[jira] [Commented] (OAK-8977) RDBBlobStore performance improvement for SQL Server (MSSQL)

Solomon Rutzky (Jira) Mon, 30 Mar 2020 13:52:13 -0700


    [ 
https://issues.apache.org/jira/browse/OAK-8977?page=com.atlassian.jira.plugin.system.issuetabpanels:comment-tabpanel&focusedCommentId=17071272#comment-17071272
 ]


Solomon Rutzky commented on OAK-8977:
-------------------------------------

{quote}thanks for your research.
{quote}

You're welcome &#x1F63A;  .

{quote}If handling of PreparedStatements is indeed the problem, then it would 
probably better to fix that, instead of working around that introducing 
vendor-specific code).
{quote}

Well, I think your test results in OAK-8926 prove that this is, indeed, a 
vendor-specific issue. It is certainly understandable that folks who develop 
apps that support multiple DB platforms prefer to have a singular  interface as 
it cuts down on code complexity, but unfortunately that's just not how these 
things work. This question comes up every so often on Stack Overflow / 
DBA.StackExchange, and the reality is, even if you find ANSI-compliant SQL that 
works for all supported platforms, that ignores the fact that each platform is 
tuned slightly differently, and something that is fast in one can be slow in 
another, yet you fix the other and then you make the first one slow. I can't 
say that prepared statements across all platforms are inefficient, I am only 
speaking in terms of SQL Server. It might be true for others, or even all, or 
perhaps SQL Server is the only one that handles prepared statements this way. 
While I find the topic interesting, I absolutely do not have the time to 
undertake such research. What I can say is this:

* Your test results show that *H2(file)* and *Derby(embedded)* are quite fast, 
so clearly they don't have any issues with prepared statements
* I know from my research into SQL Server that it does _not_ handle prepared 
statements as efficiently as truly parameterized queries or stored procedures. 
Connection pooling doesn't change how this works because the mapping of 
statements to their IDs is really per _session_, not per connection (see below)
* As far as I can tell from my poking around the JDBC documentation, there is 
no other method offered for executing SQL statements, outside of callable 
statements, which are a variation of prepared statements.

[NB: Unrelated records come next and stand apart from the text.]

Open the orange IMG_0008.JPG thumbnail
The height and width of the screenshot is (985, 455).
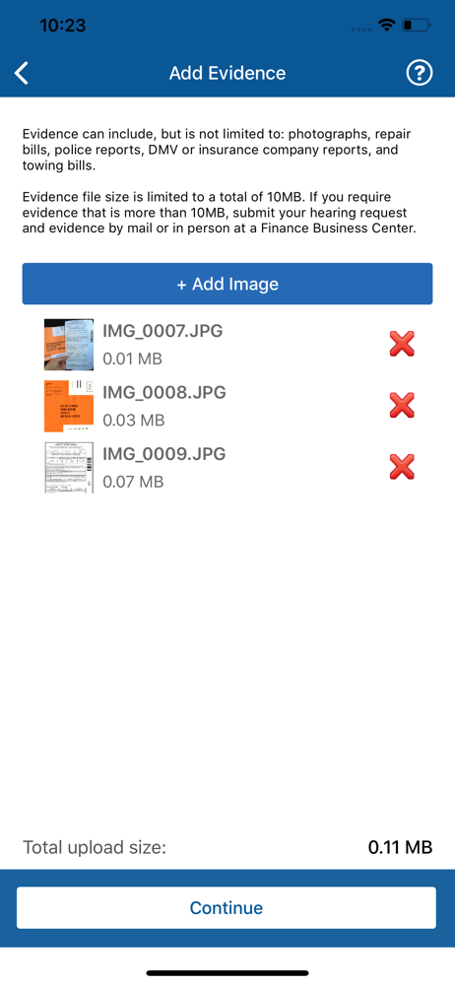69,407
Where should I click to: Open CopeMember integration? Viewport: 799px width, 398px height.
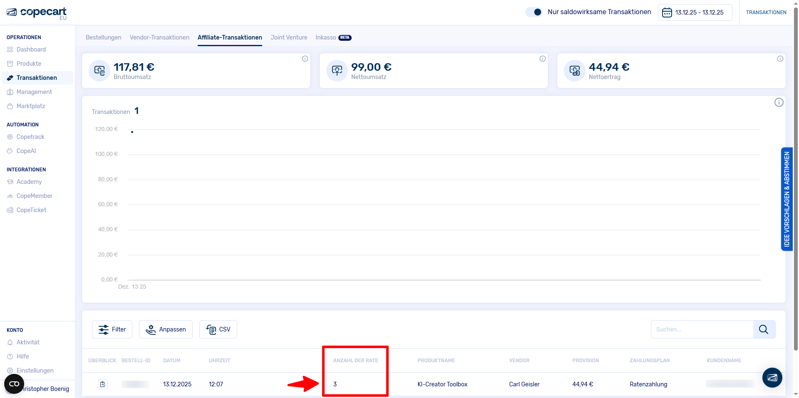(35, 195)
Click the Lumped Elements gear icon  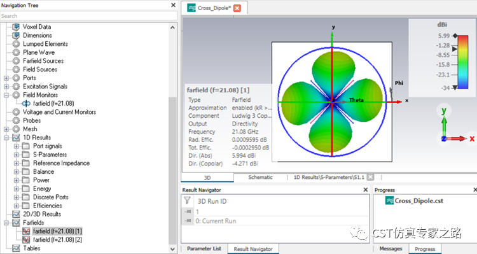click(16, 44)
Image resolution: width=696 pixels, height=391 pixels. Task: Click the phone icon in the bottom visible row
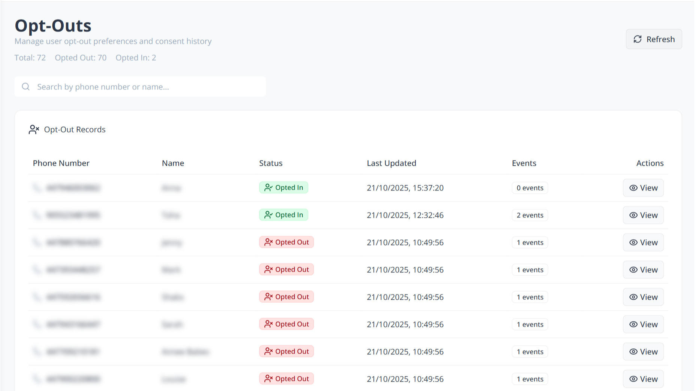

Hence, we don't want to detract from the other platforms currently operating 
quite efficiently, yet what works for those is not optimal for SQL Server, and 
there aren't a whole lot of options.

This, of course, does mean that the current *storeBlockInDatabase* method will 
need to be overridden with a SQL Server-specific implementation, but that would 
hopefully be worth the gain in performance. And hopefully that is something we 
can test / prove prior to making such changes.

{quote}This benchmark is single-threaded, so it should be using the same 
connection. What connection pool/datasource implementation do the statements 
above apply to?{quote}

The connection is not the issue. When connection pooling is used, logging into 
an existing connection will implicitly execute the {{sp_reset_connection}} 
internal stored procedure that resets most of the session settings. The 
prepared statement map of cached queries is one of those things that is reset. 
The only way to get a performance benefit via prepared statements is to reuse 
the same statement multiple times in the same _session_ (i.e. _prior_ to 
calling {{connection.close()}} ), but that's not how this DB access pattern 
works, and the nature of these operations does not allow for changing that.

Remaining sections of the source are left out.